── Study material

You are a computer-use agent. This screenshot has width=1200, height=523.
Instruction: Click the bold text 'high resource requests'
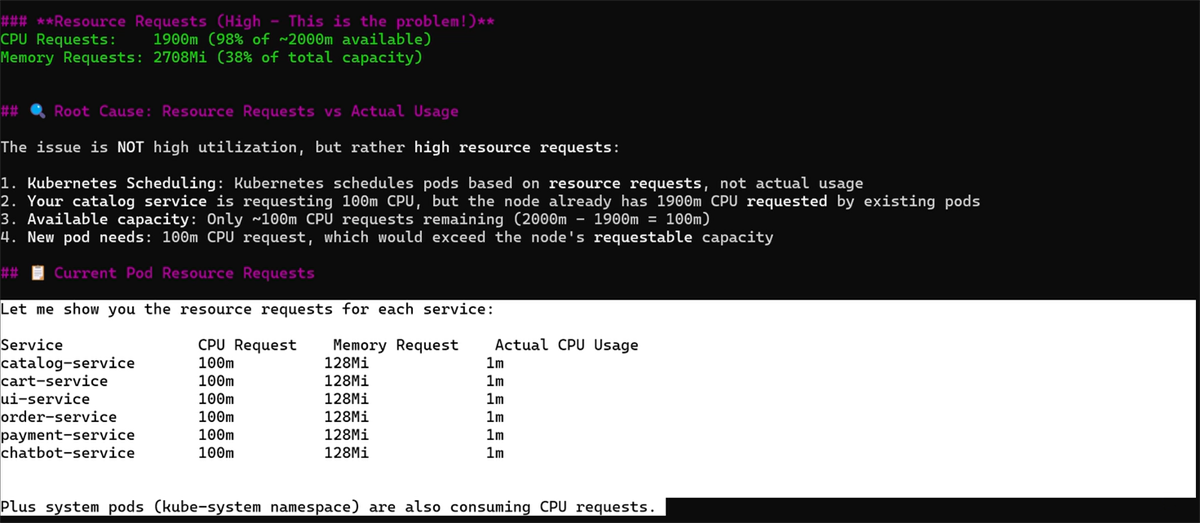(x=512, y=147)
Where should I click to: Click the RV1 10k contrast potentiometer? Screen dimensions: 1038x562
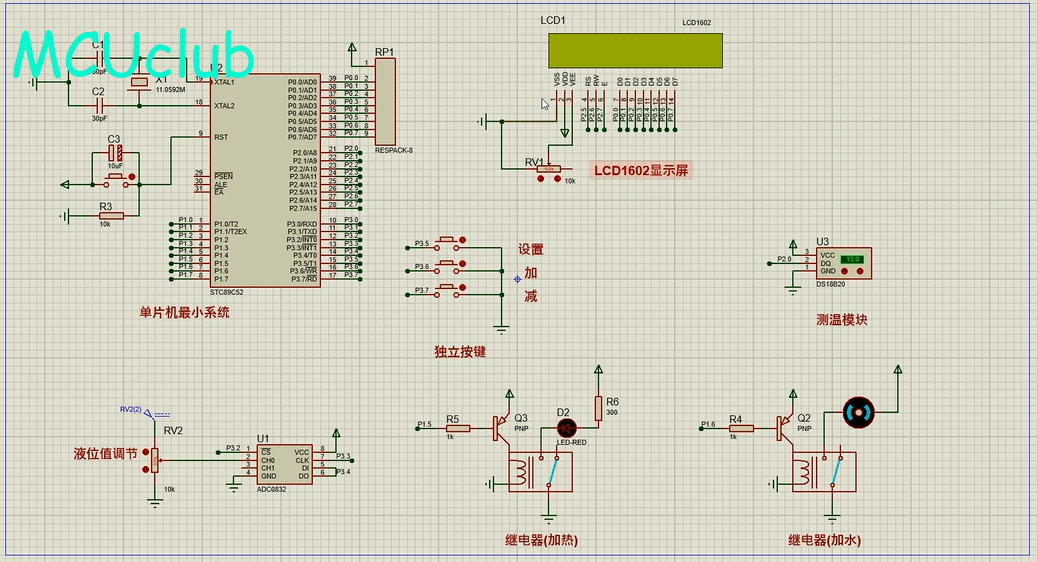549,169
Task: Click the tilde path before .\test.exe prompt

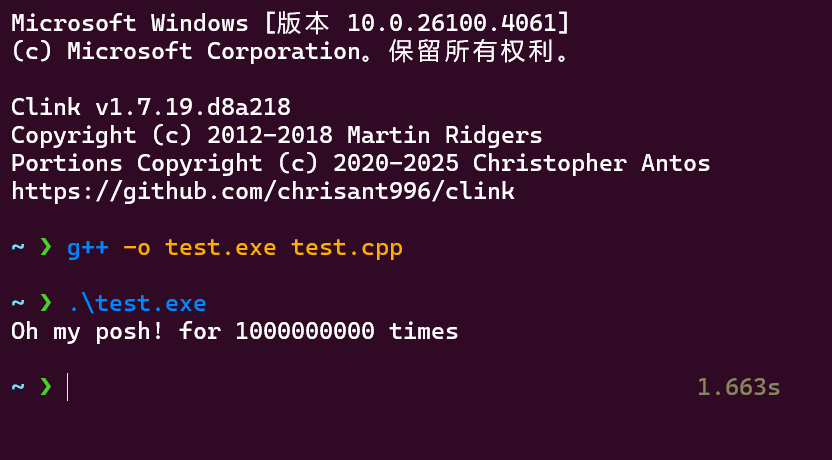Action: point(17,303)
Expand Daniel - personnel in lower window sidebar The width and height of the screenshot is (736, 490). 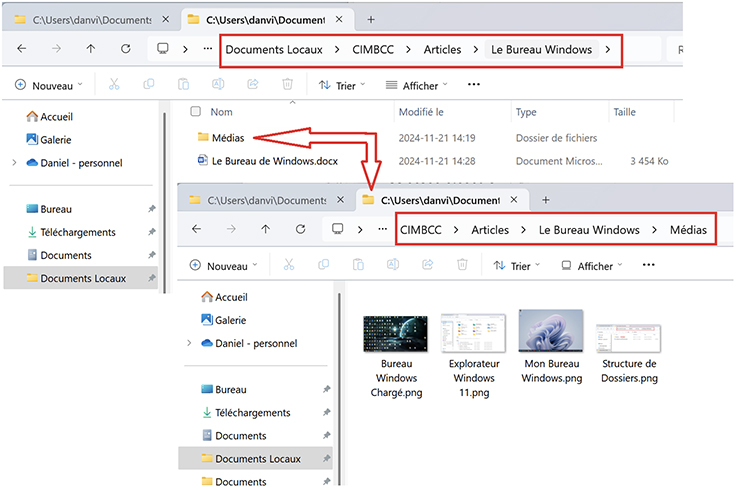click(189, 343)
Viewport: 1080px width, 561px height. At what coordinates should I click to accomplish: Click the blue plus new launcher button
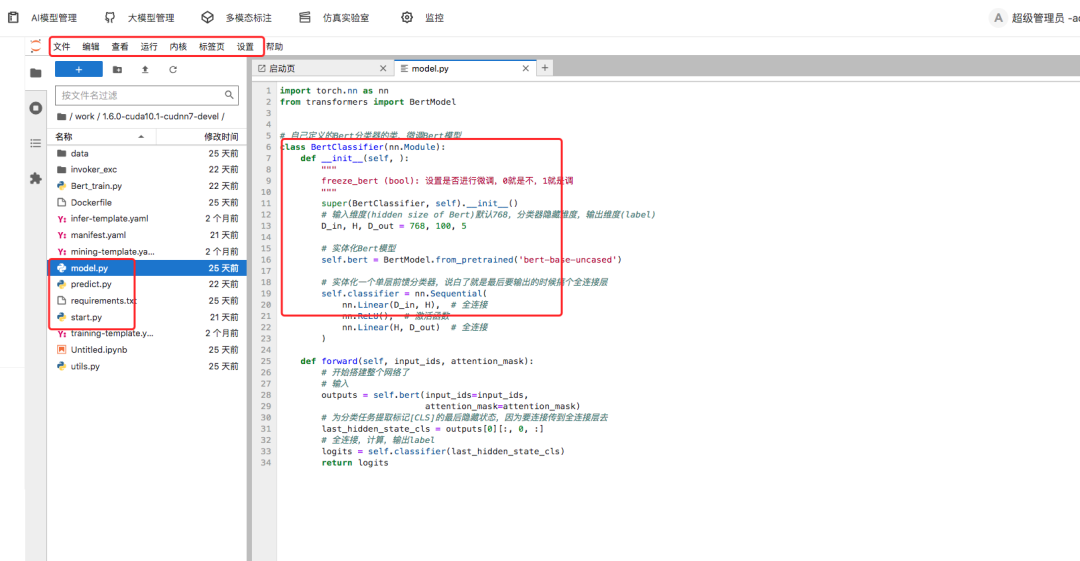point(78,70)
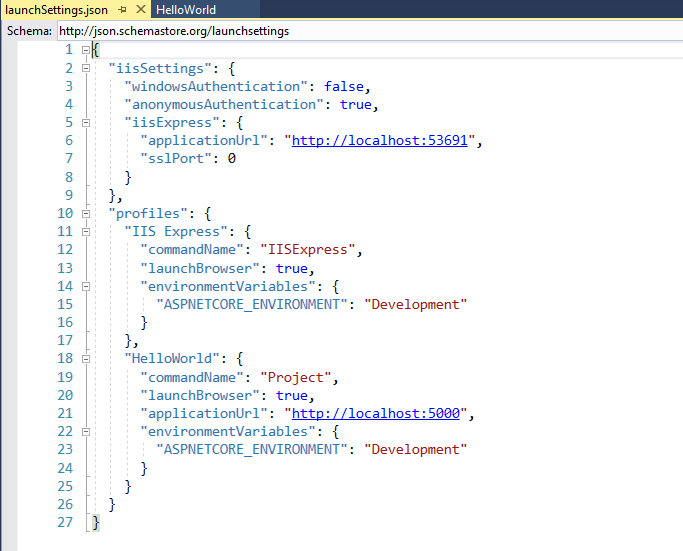683x551 pixels.
Task: Pin the launchSettings.json tab
Action: [122, 10]
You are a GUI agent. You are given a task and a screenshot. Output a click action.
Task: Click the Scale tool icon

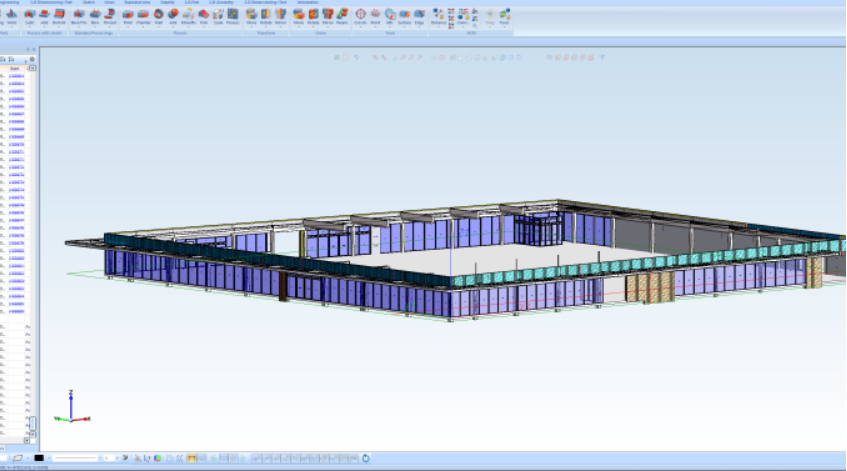[218, 16]

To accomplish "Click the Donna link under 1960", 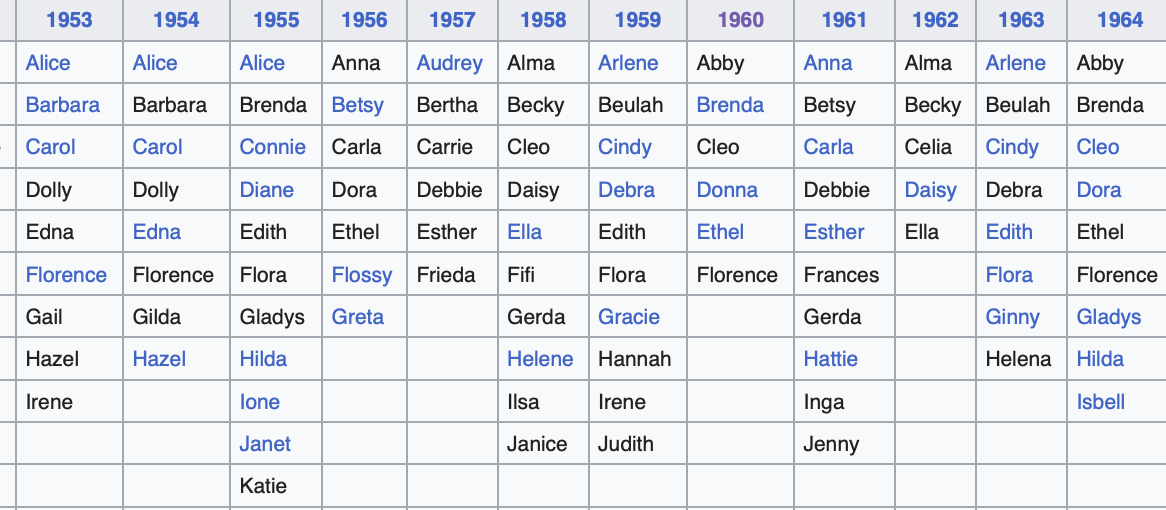I will 727,190.
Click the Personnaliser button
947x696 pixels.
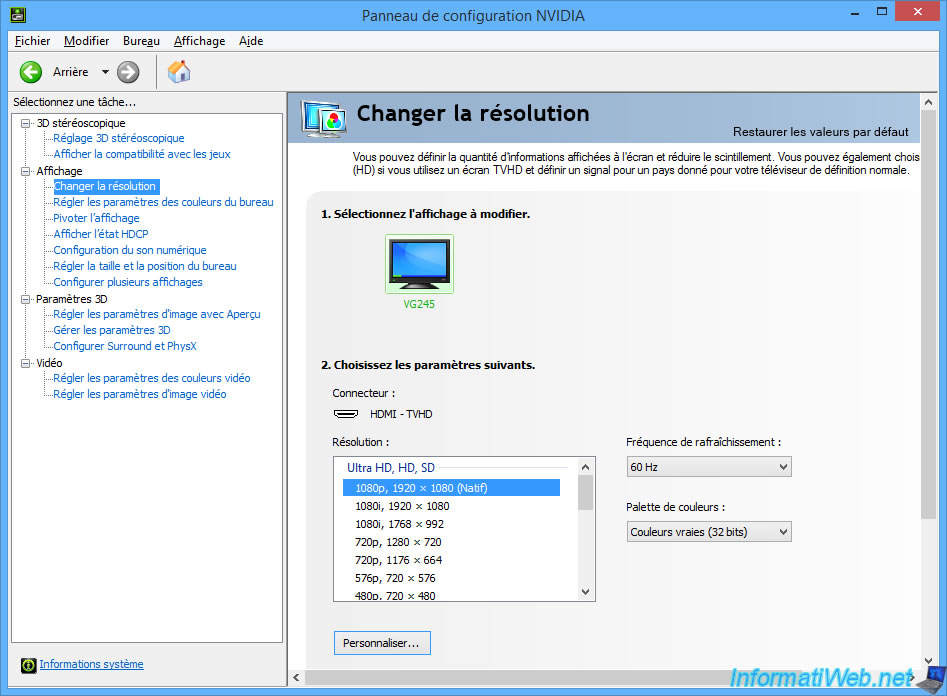coord(382,643)
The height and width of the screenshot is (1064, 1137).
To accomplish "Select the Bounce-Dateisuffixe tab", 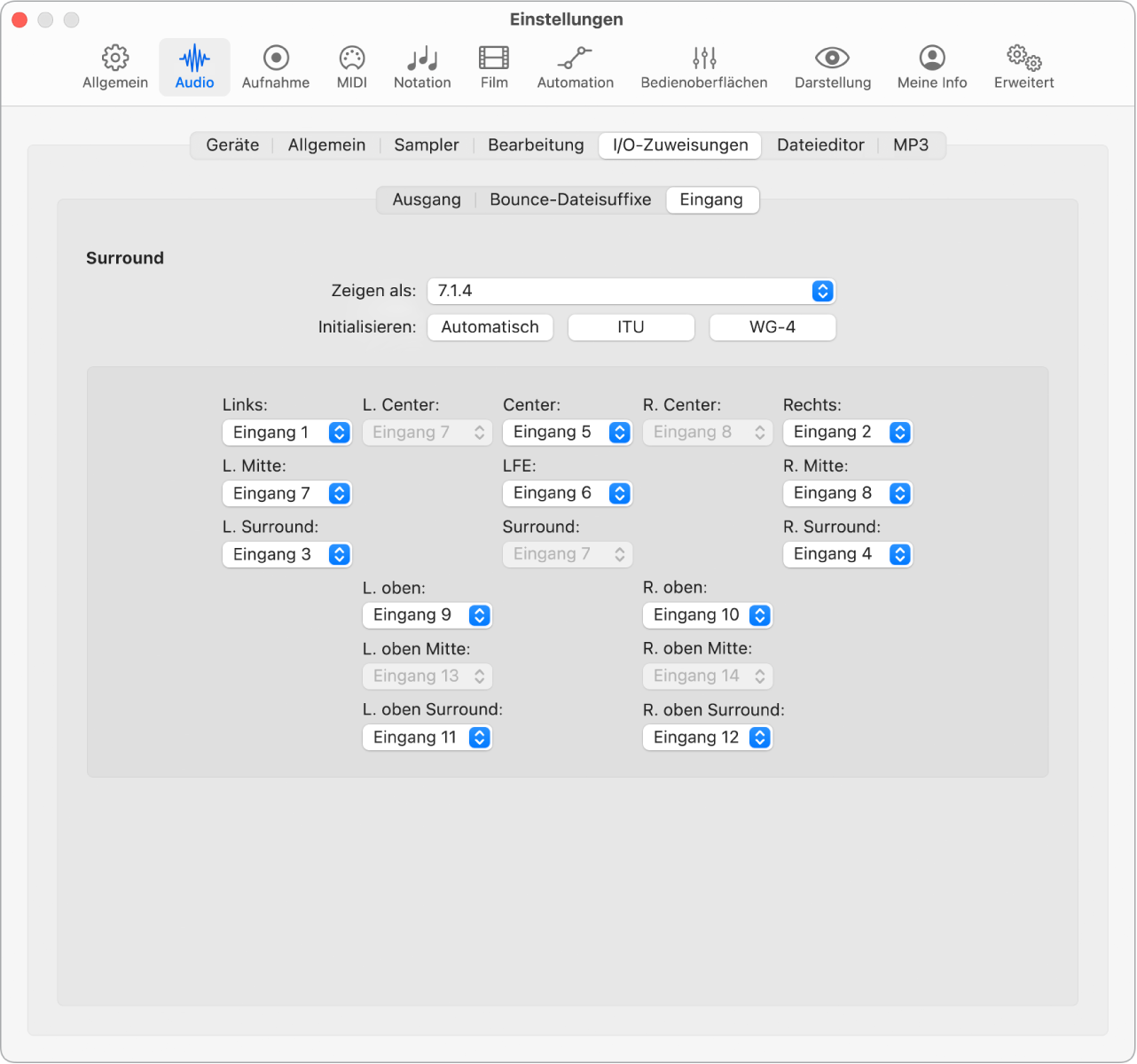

────

Exercise goal
What lines above contain the word "agent"? Return each such line.

Finished exercise
You are a computer-use agent. This screenshot has width=1200, height=523.
You are a GUI agent. You are given a task and a screenshot. Output a click action.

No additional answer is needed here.